Migraine is NOT a Headache: A Plea on the Last Day of #MHAM

Migraine is NOT a headache. Really. It’s not.

This is confusing for many of you who do not have migraine disease, I know.

I know that our awareness campaign has the word “headache” in it. I know that many of the groups that focus on migraine, including the American Headache and Migraine Association and the National Headache Foundation, have the word “headache” in their names. I know that many, many people say “My head hurts” when they are experiencing a migraine attack. I am well aware that the scientists researching migraine disease often use the word “headache” in their papers, and that the World Health Organization categories migraine disease as a “headache disorder.”

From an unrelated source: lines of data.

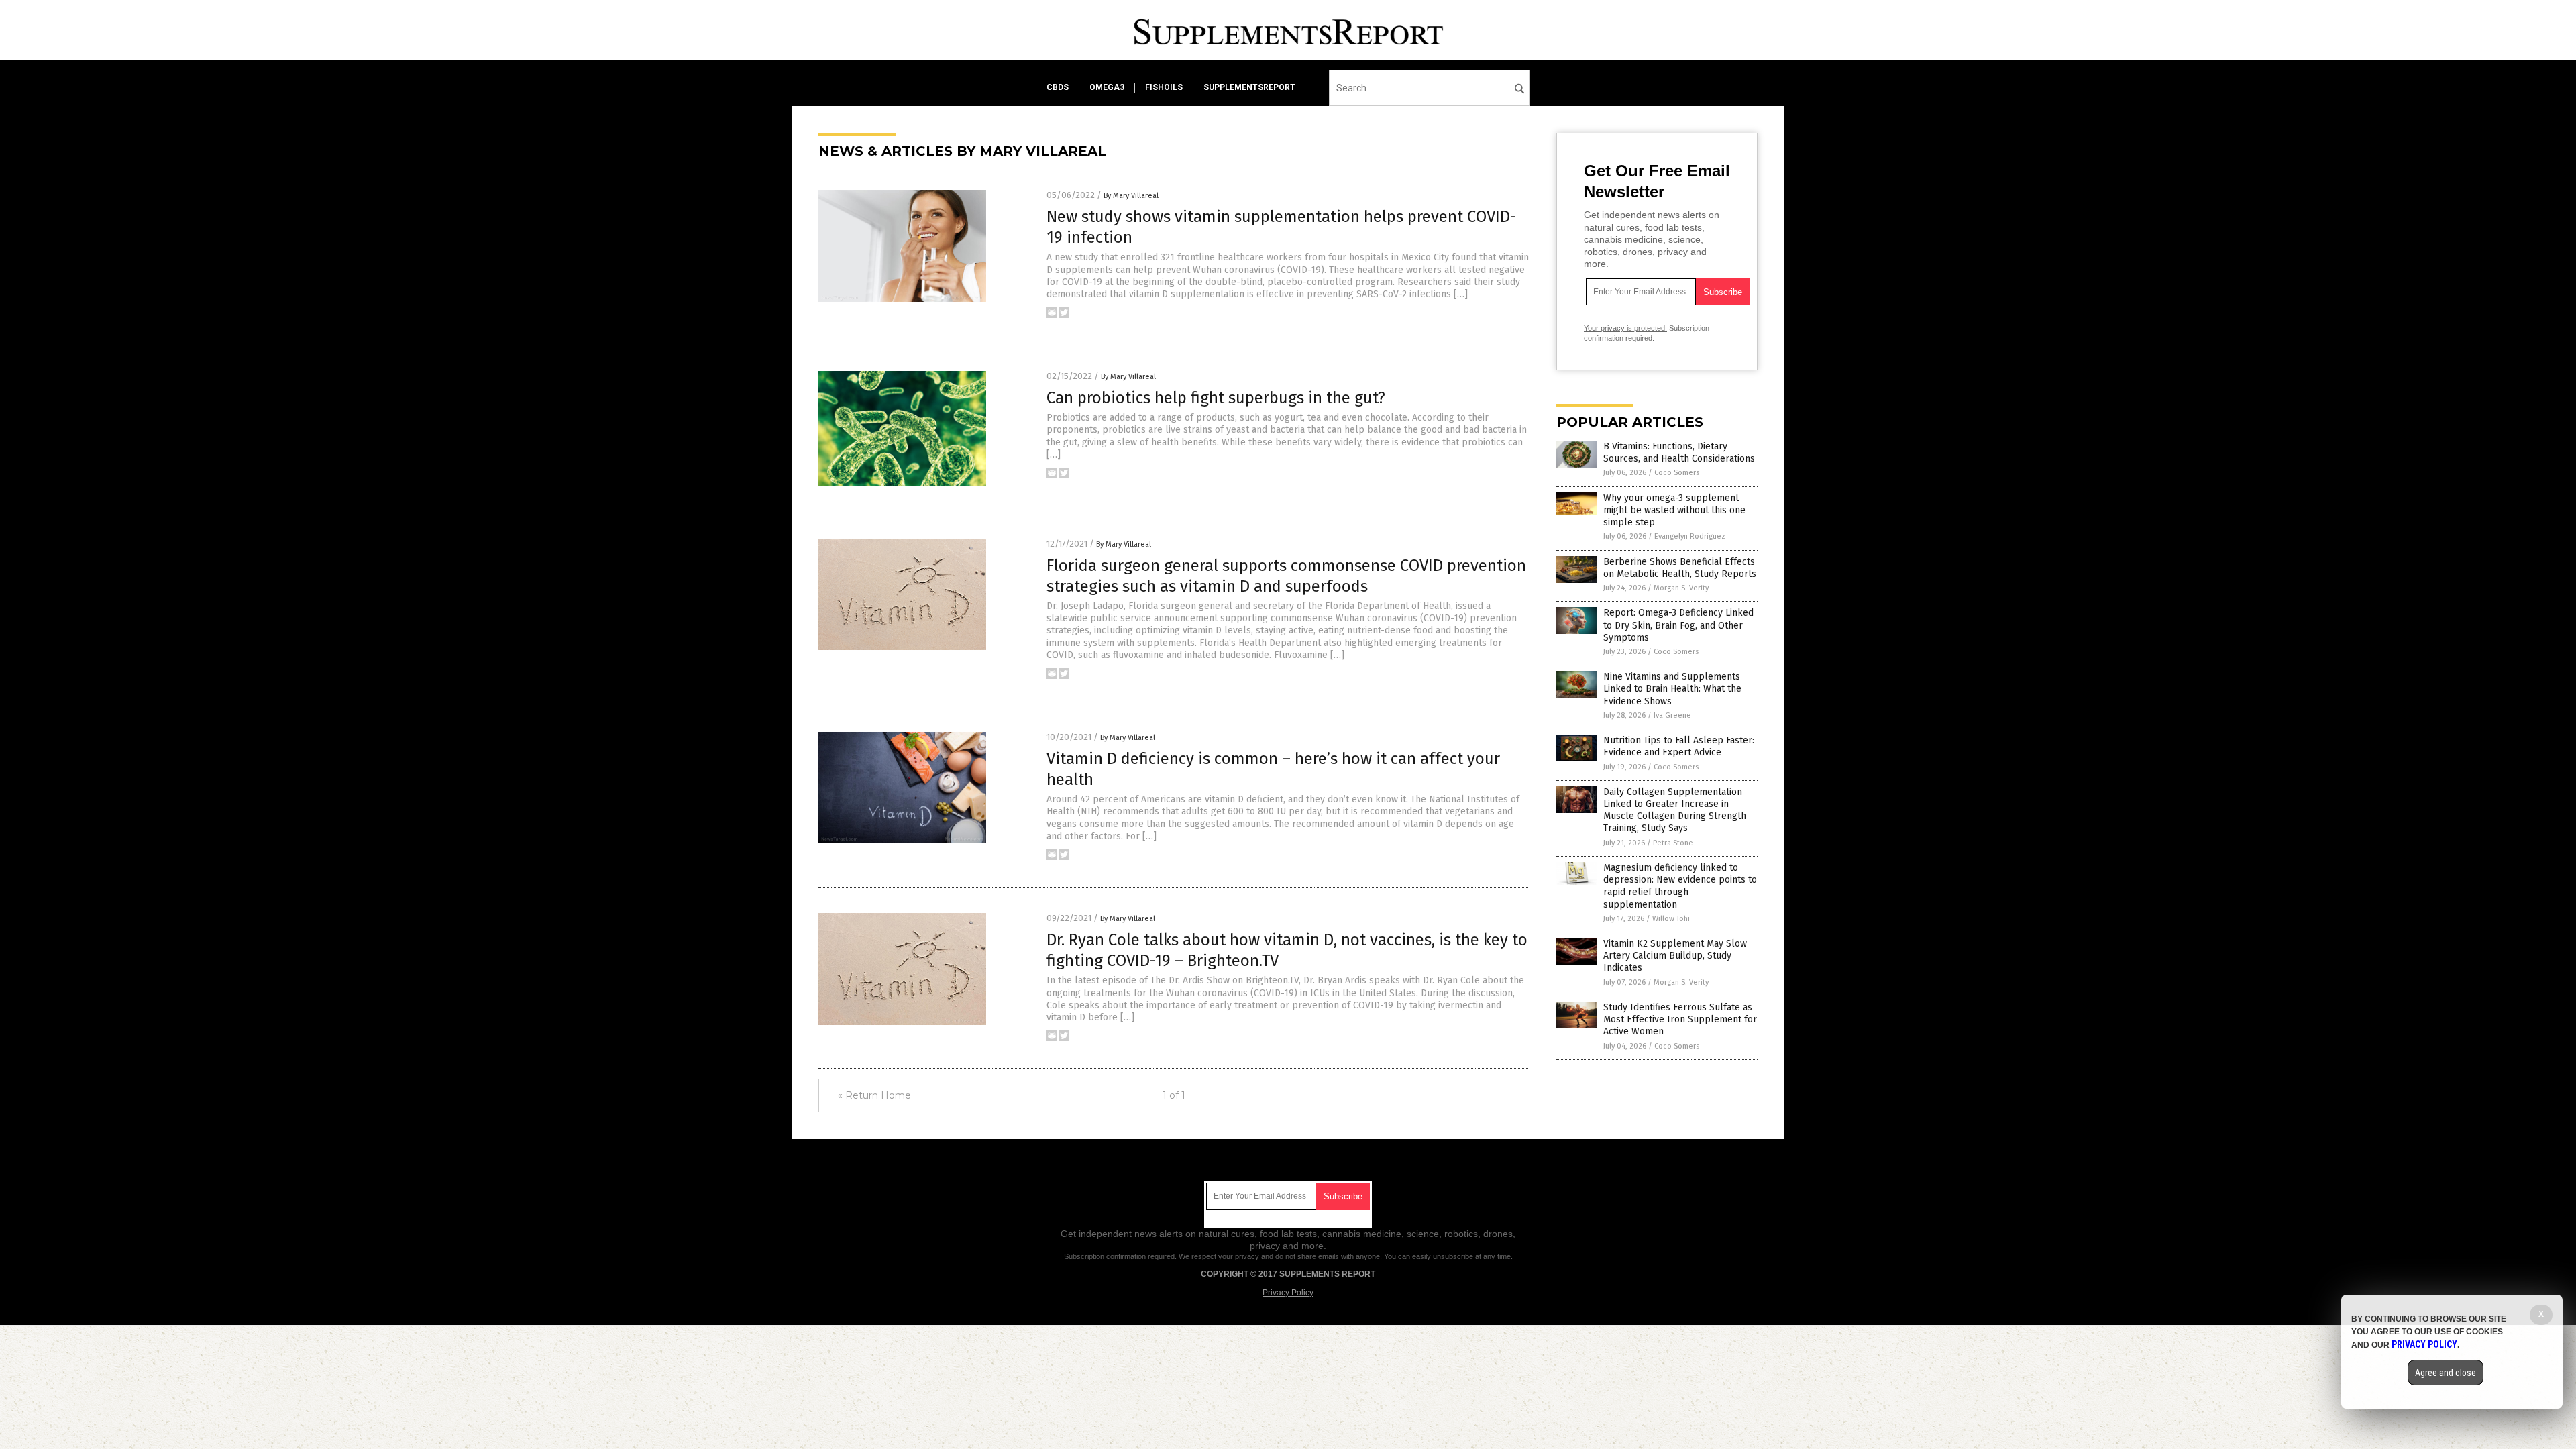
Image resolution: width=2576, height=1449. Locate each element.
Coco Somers (1676, 472)
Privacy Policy (1288, 1292)
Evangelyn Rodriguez (1689, 536)
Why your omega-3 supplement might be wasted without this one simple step (1674, 510)
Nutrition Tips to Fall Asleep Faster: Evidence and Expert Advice (1678, 746)
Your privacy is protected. (1625, 328)
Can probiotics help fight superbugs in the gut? (1215, 397)
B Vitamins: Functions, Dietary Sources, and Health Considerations (1679, 452)
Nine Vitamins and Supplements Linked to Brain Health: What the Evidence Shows (1672, 688)
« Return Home (874, 1095)
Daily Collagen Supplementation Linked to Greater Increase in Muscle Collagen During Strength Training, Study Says (1674, 810)
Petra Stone (1673, 843)
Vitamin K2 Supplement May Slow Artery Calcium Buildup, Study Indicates (1675, 955)
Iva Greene (1672, 715)
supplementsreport (1249, 87)
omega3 (1106, 87)
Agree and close (2445, 1372)
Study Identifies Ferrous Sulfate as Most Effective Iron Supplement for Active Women (1680, 1019)
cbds (1057, 87)
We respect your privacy (1219, 1256)
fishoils (1164, 87)
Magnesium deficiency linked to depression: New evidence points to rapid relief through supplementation (1680, 886)
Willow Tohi (1671, 918)
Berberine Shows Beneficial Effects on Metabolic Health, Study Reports (1679, 568)
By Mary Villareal (1131, 195)
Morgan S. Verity (1681, 588)
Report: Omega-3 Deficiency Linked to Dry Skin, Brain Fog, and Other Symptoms (1678, 625)
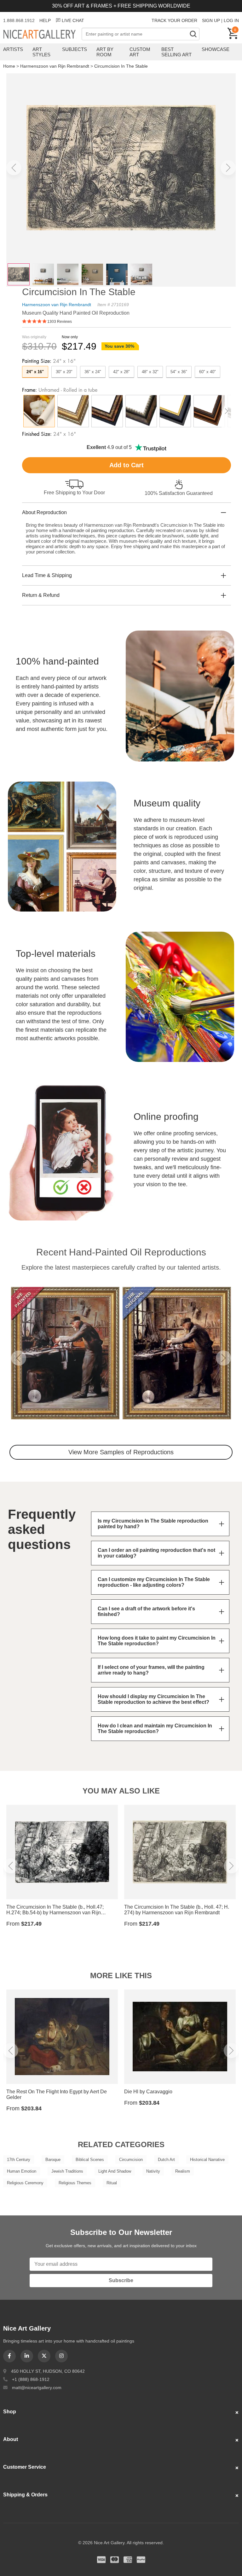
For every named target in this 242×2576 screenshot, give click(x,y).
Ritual (112, 2182)
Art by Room (104, 52)
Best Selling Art (176, 52)
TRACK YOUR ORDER (174, 20)
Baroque (52, 2159)
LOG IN (231, 20)
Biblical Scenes (90, 2159)
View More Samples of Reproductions (121, 1452)
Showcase (215, 49)
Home (9, 66)
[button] (13, 167)
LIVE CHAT (73, 20)
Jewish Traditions (67, 2171)
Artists (13, 49)
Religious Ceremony (25, 2182)
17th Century (18, 2159)
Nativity (153, 2171)
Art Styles (41, 52)
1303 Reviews (59, 321)
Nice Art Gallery (42, 35)
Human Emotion (21, 2171)
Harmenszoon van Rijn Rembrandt (54, 66)
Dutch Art (166, 2159)
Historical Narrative (207, 2159)
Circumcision (131, 2159)
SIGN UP (211, 20)
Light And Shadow (114, 2171)
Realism (182, 2171)
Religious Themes (75, 2182)
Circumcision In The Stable (121, 66)
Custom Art (140, 52)
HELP (45, 20)
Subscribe (121, 2280)
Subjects (74, 49)
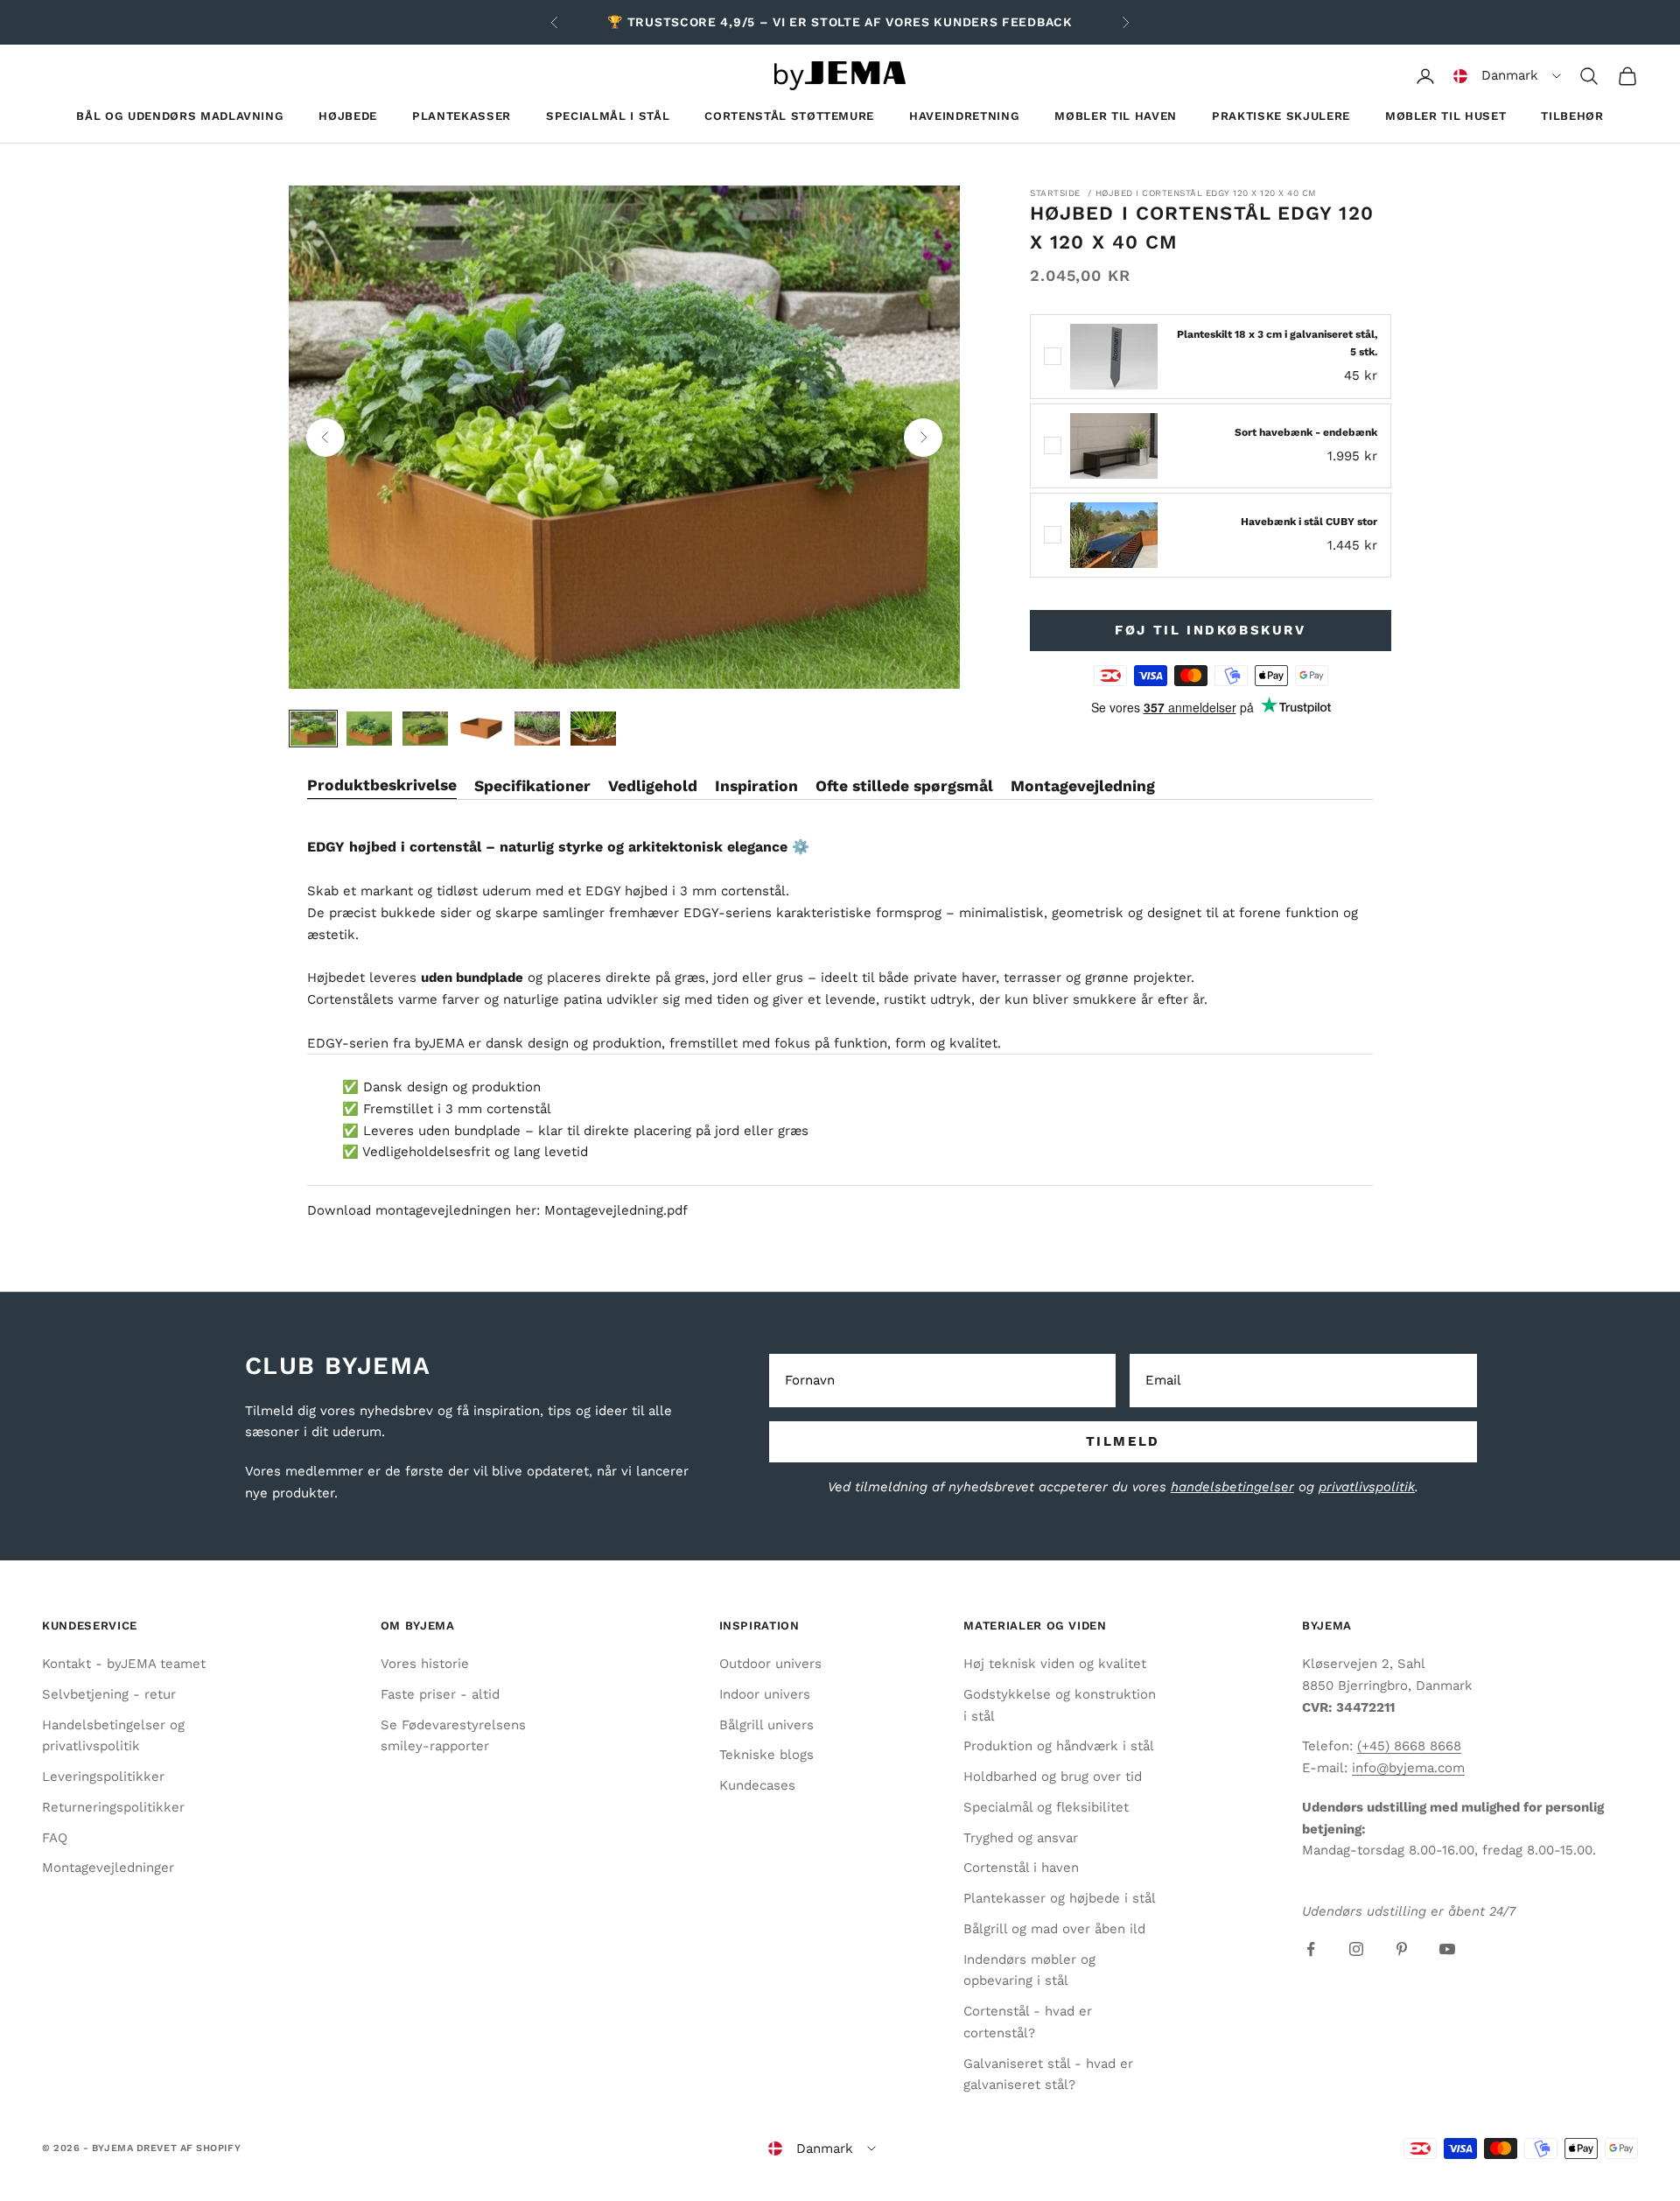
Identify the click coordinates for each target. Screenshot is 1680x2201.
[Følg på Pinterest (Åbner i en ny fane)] (1401, 1949)
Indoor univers (764, 1694)
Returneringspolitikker (113, 1807)
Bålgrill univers (766, 1725)
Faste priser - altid (440, 1694)
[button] (1507, 76)
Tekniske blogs (766, 1755)
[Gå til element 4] (481, 728)
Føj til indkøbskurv (1210, 630)
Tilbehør (1572, 116)
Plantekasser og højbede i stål (1059, 1898)
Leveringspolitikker (103, 1776)
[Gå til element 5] (537, 728)
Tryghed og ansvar (1020, 1838)
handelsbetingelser (1232, 1487)
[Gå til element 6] (593, 728)
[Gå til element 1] (313, 728)
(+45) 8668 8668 (1409, 1746)
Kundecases (757, 1785)
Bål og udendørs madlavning (180, 116)
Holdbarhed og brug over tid (1052, 1776)
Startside (1055, 193)
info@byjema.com (1408, 1768)
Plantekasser (461, 116)
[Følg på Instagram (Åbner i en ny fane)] (1356, 1949)
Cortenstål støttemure (789, 116)
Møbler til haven (1115, 116)
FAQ (54, 1838)
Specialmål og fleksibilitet (1046, 1807)
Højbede (347, 116)
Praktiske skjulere (1281, 116)
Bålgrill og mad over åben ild (1054, 1929)
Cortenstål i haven (1021, 1867)
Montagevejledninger (108, 1867)
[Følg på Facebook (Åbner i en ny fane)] (1311, 1949)
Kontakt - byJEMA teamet (124, 1664)
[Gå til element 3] (425, 728)
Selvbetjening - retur (109, 1694)
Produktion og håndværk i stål (1058, 1746)
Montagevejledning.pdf (616, 1210)
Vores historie (425, 1664)
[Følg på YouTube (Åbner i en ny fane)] (1447, 1949)
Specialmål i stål (607, 116)
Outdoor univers (770, 1664)
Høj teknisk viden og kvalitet (1054, 1664)
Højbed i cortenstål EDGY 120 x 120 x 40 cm (1206, 193)
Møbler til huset (1446, 116)
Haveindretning (964, 116)
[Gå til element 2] (369, 728)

This does not make migraine disease a headache.

Migraine disease is NOT a headache. 

A severe headache is one of the most common symptoms of migraine disease. It is not the disease itself. Many people living with migraine, myself included, can and do experience migraine attacks that do not include the characteristic head pain. This does not mean we are not having a migraine attack. We are. It does not mean we are not experiencing profound disability. We likely are.

This is possible because migraine is not a headache.

Migraine is a complex neurological disease that affects every system in the body. It affects how we hear, see, smell, think, feel, speak, digest food, and sleep. It can affect our balance, our sense of touch, our mood, our ability to use our limbs, and our energy levels. It changes the way we experience pain. And, yes, it often causes us to feel pain.

But, again, it is not a headache.

Migraine is a disease. A genetic, neurological disease that has no cure and is one of the top 10 most disabling conditions in the world. Calling it a headache reduces understanding and only perpetuates the stigma so often levied against those who live with it on a daily basis.

Migraine is not a headache. So please, if you do nothing else to support those of us with migraine in the coming months, please, please stop calling it that. That’s my final #MHAM plea.